Au cours des deux dernières années, de véritables progrès ont été enregistrés dans la coordination des différents services responsables de la préparation des projets de loi de finances et de loi de financement de la sécurité sociale. La création du ministère des comptes publics devrait encore améliorer cette articulation, en particulier à l'étape des derniers arbitrages pour laquelle le rapport conjoint de l'inspection générale des affaires sociales (Igas) et de l'inspection générale des finances (IGF) de 2005 reste d'actualité.

Puis M. François Monier a convenu des très grandes insuffisances de l'annexe B sur le cadrage pluriannuel du projet de loi de financement de la sécurité sociale, trop peu développé et explicité. A cet égard, il faut constater que tous les documents de prévision pluriannuelle présentés au cours des dernières années ont été démentis par les faits. Il est regrettable qu'ils ne comportent aucun caractère contraignant pour le Gouvernement. Leur appropriation par les ministères sociaux est également encore insuffisante, car fixer des objectifs ambitieux est une chose, mais déterminer les moyens d'y parvenir en est une autre. Il pourrait donc être judicieux d'introduire des éléments contraignants dans la projection pluriannuelle, comme le font certains pays, sur une durée de trois ans : si un engagement n'est pas tenu une année, il devra impérativement l'être l'année suivante afin de permettre le respect des objectifs fixés à l'échéance de ces trois années. Par ailleurs, il est important d'effectuer un meilleur chiffrage des mesures nouvelles et d'en contrôler la pertinence a posteriori, car il faut éviter de revoir un dérapage comme celui lié à la nette sous-estimation de la prestation d'accueil du jeune enfant (Paje).

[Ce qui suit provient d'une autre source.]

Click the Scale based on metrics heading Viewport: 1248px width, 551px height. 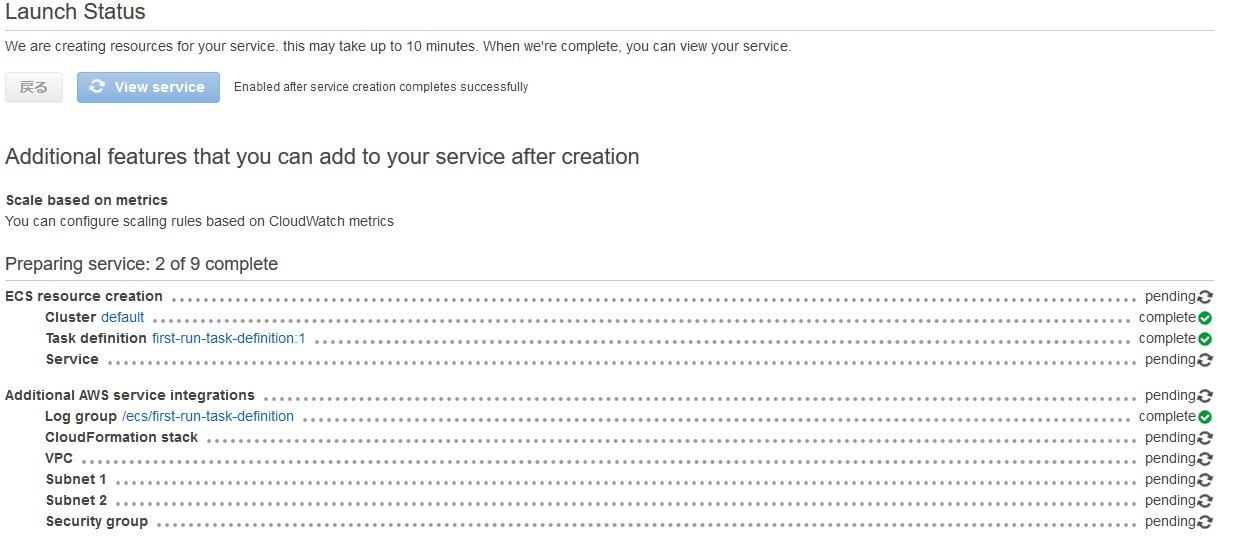point(87,200)
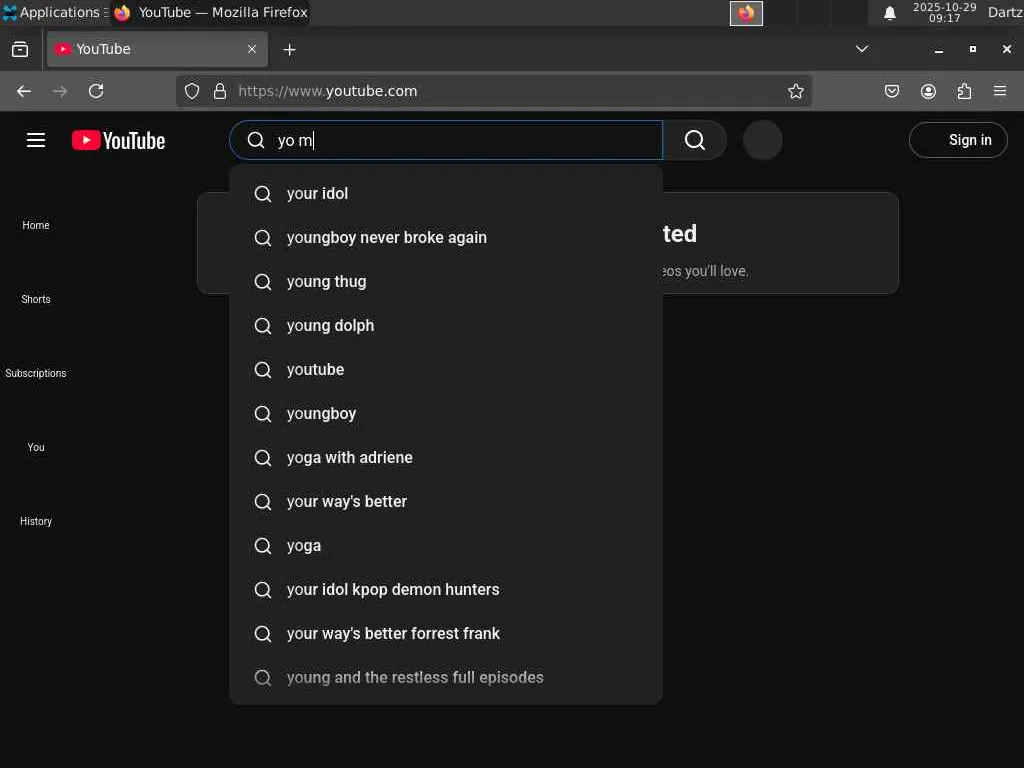Click the YouTube logo
The image size is (1024, 768).
pyautogui.click(x=118, y=141)
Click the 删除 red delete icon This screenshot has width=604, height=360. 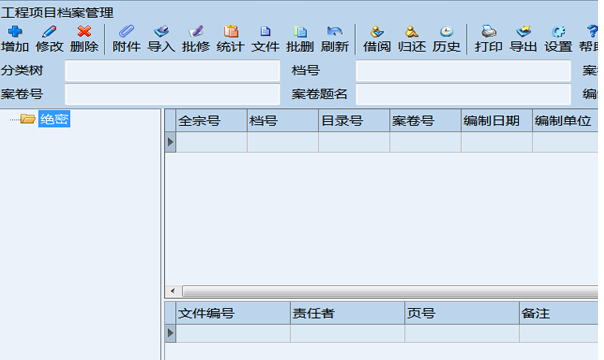click(x=84, y=31)
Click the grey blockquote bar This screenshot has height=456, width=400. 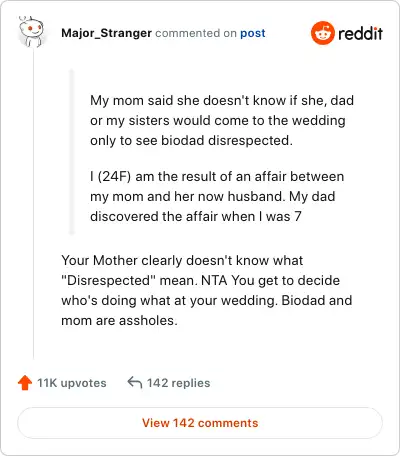coord(71,152)
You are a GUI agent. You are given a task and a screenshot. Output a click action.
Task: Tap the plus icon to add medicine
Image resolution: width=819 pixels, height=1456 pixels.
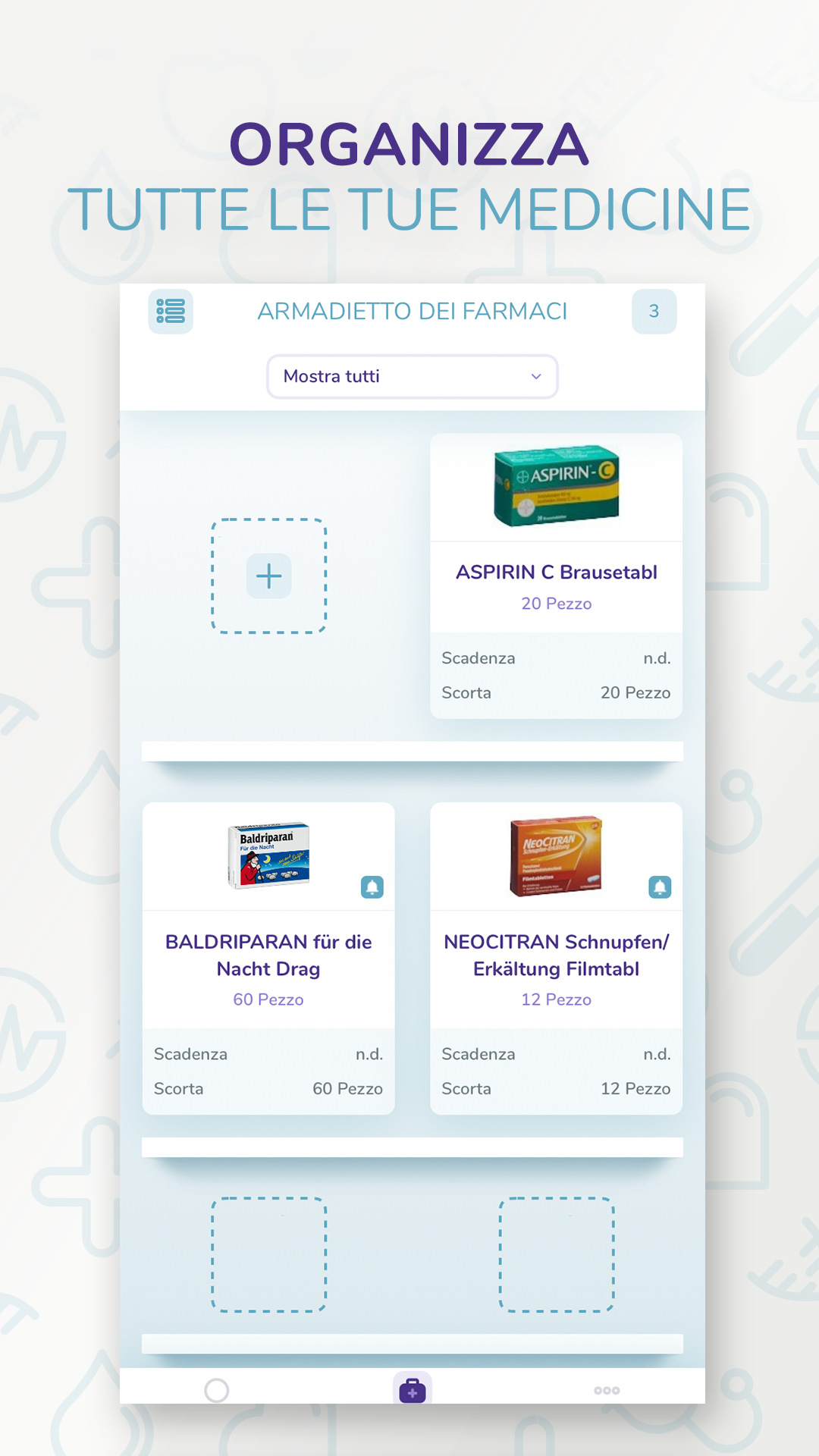[x=268, y=576]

a ensuite présenté les trois conditions nécessaires au bon fonctionnement d'un comité d'alerte : un objectif public de référence, des moyens de suivi infra-annuel, enfin des moyens de corriger la dérive si celle-ci est diagnostiquée. De telles conditions existent pour l'assurance maladie, du moins en partie, puisque les moyens de corriger la dérive des dépenses hospitalières ne sont pas totalement disponibles. En revanche, pour la branche famille, ces moyens ne paraissent pas exister, puisque l'essentiel des dépenses correspond à des droits. La seule marge sur laquelle on pourrait intervenir est la masse relativement limitée des dépenses d'action sociale. En outre, pour les branches vieillesse et famille, on observe depuis quelques années des modifications de comportement de grande ampleur, particulièrement difficiles à prévoir, ce qui n'était pas le cas auparavant.